Gene Sherman, CEO of Vocademy:vthe Makerspace, created a space in Riverside where failure is not punished, it is a lesson. There is no grading system; if the creator of the project is happy with the outcome, then the project is a success.
Open to anyone 14 years and older, the Makerspace is an office- type environment including more than 15,000 square feet of workspace as well as state-of-the-art industrial arts tools.
The spaces provided include a collaboration area, electronics lab, fabrication area, 3-D printing area, welding area and more.
Vocademy is where people from different backgrounds, races, places in life and education levels can come together to learn hands-on skills.
“Anyone walks into Vocademy and we’re all equals. The only difference between you and me is the amount of experience I have. It’s not talent. It’s skill,” Sherman said. “The difference between talent and skill is talent is something you’re born with. Skill just takes learning. School makes you identical to everyone else but your talent makes you an individual.”
Sherman immigrated to the United States at 7 years old. From an early age, he discovered his love for creation and working with his hands.
After working in manufacturing for 30 years, he wanted to give back to the community, but because he did not have a teaching certificate, he was not able to teach workshop skills in a classroom.
“For thousands of years, humans taught other humans not because they had a piece of paper, but because they had a skill,” Sherman said.
Sherman said that how he came up with the idea to create the Makerspace – a place where the community could learn valuable skills and trades. Sherman said it has been thrivingvsince opening in 2013.
“Schools tell you what to learn, schools tell you when to learn, and schools tell you how much to learn. I couldn’t stand all three of these things. I’m going to let the student decide,” Sherman said.

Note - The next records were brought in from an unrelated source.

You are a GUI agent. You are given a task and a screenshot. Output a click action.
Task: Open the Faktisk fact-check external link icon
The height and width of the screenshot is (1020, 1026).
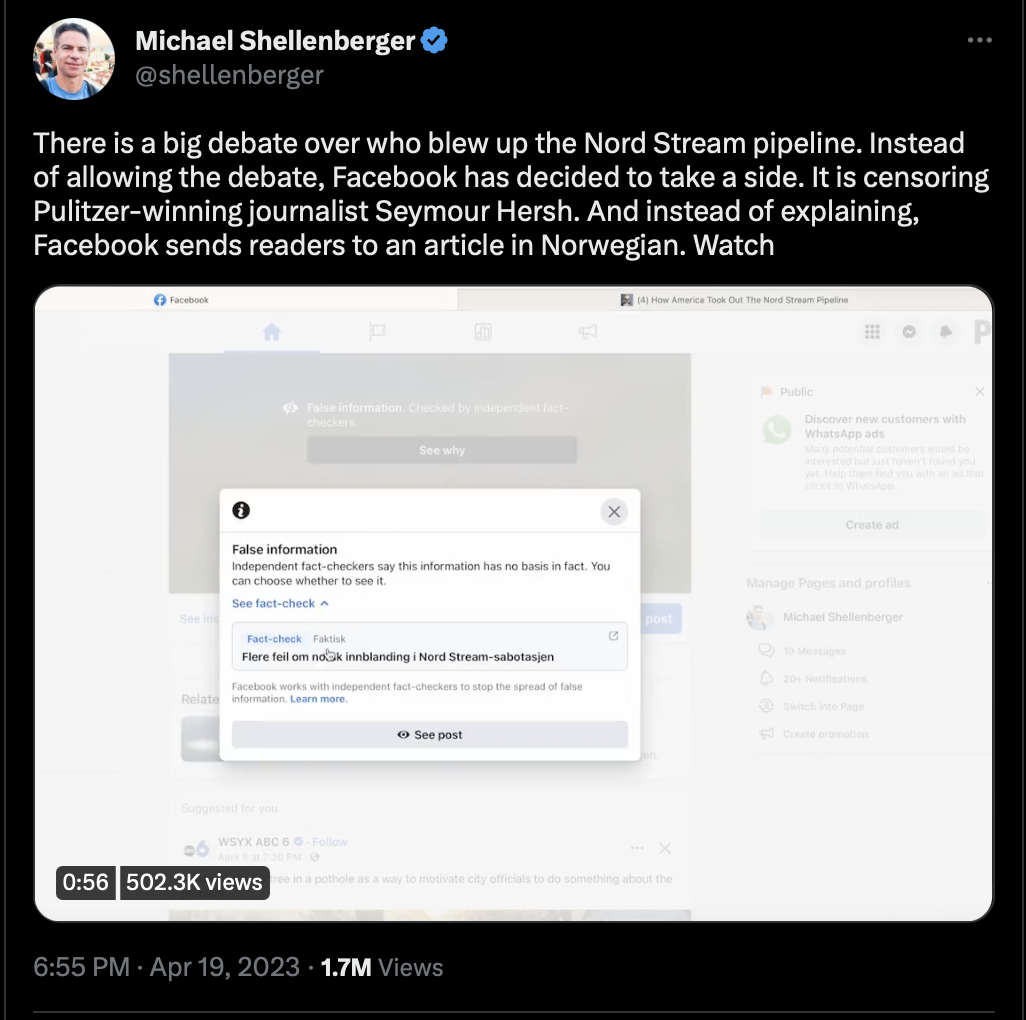click(613, 636)
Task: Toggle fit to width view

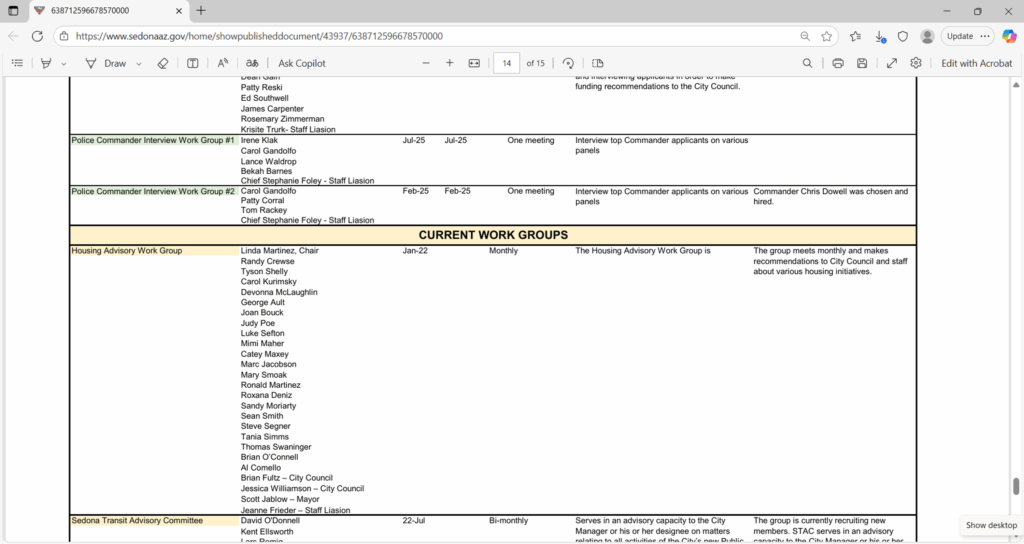Action: (x=474, y=63)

Sherman said he wanted to create this opportunity for two reasons: To bring back shop classes to the United States and to solve two problems prevalent today. First, to help young adults who are lost, unknowing of what they want to do for a living and the second, to give the manufacturing industry capable makers.
“I want to give people skills and make them valuable to the people that would hire them,” Sherman said.
There are multiple optionsto attend Vocademy. One could sign of up for a single class starting at $105 for three hours, or a monthly membership starting at three months for $99. Memberships can include family plans, military and student discounts. Becoming a member at Vocademy includes access hours to the facility as well as the ability to attend various classes offered at the Makerspace.
Sherman said he plans to expand Vocademy in the near future.
The Makerspace is currently only located in Riverside but Sherman said he is actively looking for a second location as well as industry, educational and corporate partners.